Hi Ken
Sorry about my slow responses this week. I had a family emergency last weekend, and it's taken most of this week to resolve itself.
A number of experiences indicate that an I is very much present:
My wife calls me "selfish" and I act with outrage. How dare she accuse me of that? "I" is insulted, hurt, angry.
I''m doing couple counseling, and the husband informs me that he will have individual counseling with another therapist to complement our joint sessions. "I" is hurt...why didn't he pick me for that. What's wrong with "me".
The stock market tanks. I am losing money. I"m afraid I'll run out, maybe be unable to pay my bills, maybe become homeless. What will happen to "me"?
I notice that pride and shame are extremely strong emotions, that arise with some frequency. They are based on the existence, or at least the supposition, of an "I".
All this is so, and what is also so, is that whenever I is looked for, it is never found. Only space and lightness and freedom.
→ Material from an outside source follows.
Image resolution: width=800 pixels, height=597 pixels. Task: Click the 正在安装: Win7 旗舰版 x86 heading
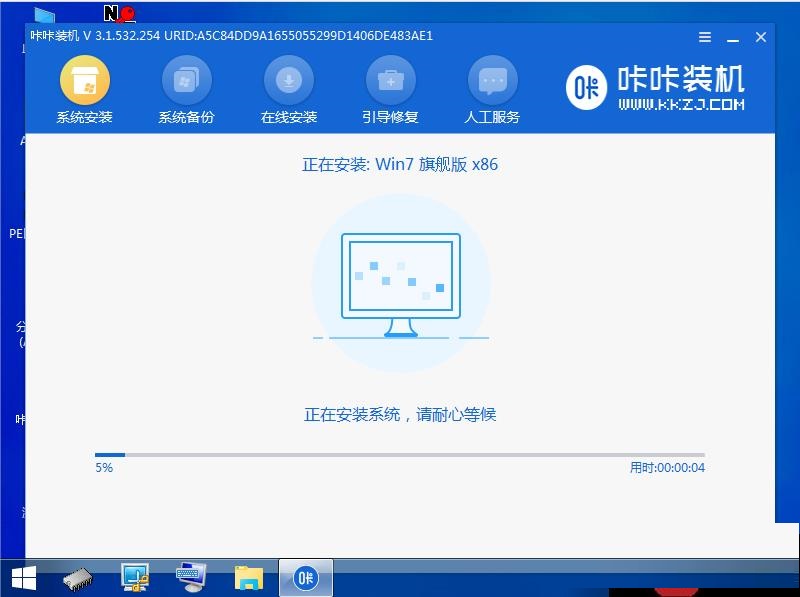pos(400,164)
Ok, what you're describing is conditioned thinking and behaviour. And this has always been going on - and there has never been an "I" thinking or doing it. The idea that there is an "I" thinking things and doing things reinforces certain thoughts and reinforces certain behaviours. But notice that if you were referring purely to direct experience you would not have used all of those "I"s.
There is no "I" there to be hurt, insulted or angry. There are just emotions arising in response to thoughts but there is no thinker of those thoughts, and there is no "I" that those feelings belong to.
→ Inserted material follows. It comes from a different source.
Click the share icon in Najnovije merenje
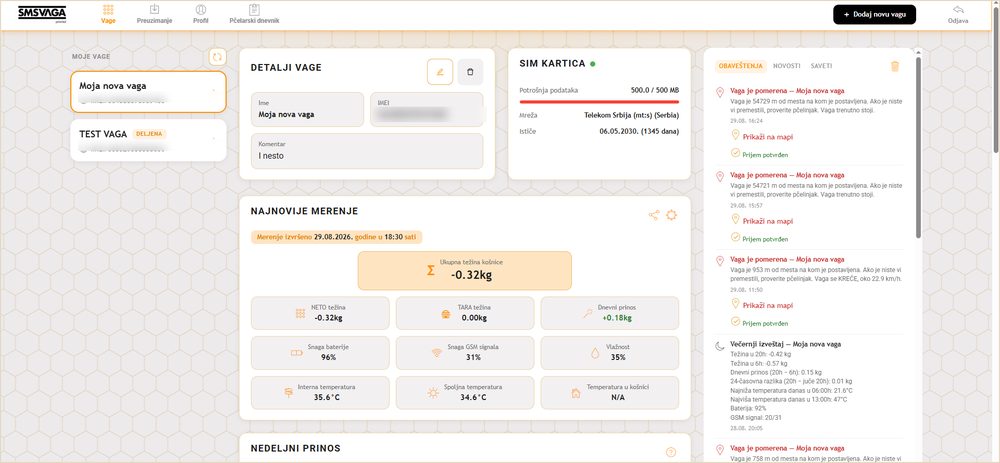1000x463 pixels. tap(654, 215)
When you say "what will happen to "me"?", you've already seen that there is no "me" that anything can happen to. There are just thoughts showing up in 'this' that say that there is a "me" that something can happen to.
The more that it's noticed that is no "I" and there are no "others" in 'this', and the more that conditioned thoughts and behaviours are noticed, the more the thought-up centre (that thought has generated) is "seen through", so the conditioned reactions have no place to 'stick'.
When it's seen that the feelings of hurt and anger are just thought conditioned reactions based mainly on the idea that there is an "I" that is being 'hurt', or a "I" that is getting 'angry', the less 'hold' they have. There is no thinker of those thoughts. There are just thoughts, and emotions, and behaviours and people and PCs, and other 'stuff' showing up in "this".
You may have heard of people suddenly changing their behaviour when 'this' is 'seen', but it's very unusual actually. There is generally just a sense of surprise and relief, and then, over time, as the truth of direct experiential evidence becomes more and morenoticeable, and as the conditioning of beliefs and thought is noticed, there's a 'relaxation' into 'this'.
Perhaps you should take a couple of days to just notice the way that thoughts have conditioned themselves, and how behaviours are just conditioned reactions to those thoughts. Instead of trying to understand anything, just try to notice as much as possible how much of thought and behaviour is conditioned by other thought and behaviour.
Take very special notice of when there seem to be feelings of 'suffering' - like 'hurt' or feeling insulted, or 'shame', or 'guilt', or any other type of negative feeling - and try very hard to see what the ROOT source of that suffering is. Then please reply to me letting me know what the source of suffering seemed to be, and whether that source existed anywhere but in thought (which you have discovered you are not the thinker of).
Also please let me know whether the suffering is still there once it's seen that the root source of it is just a thought.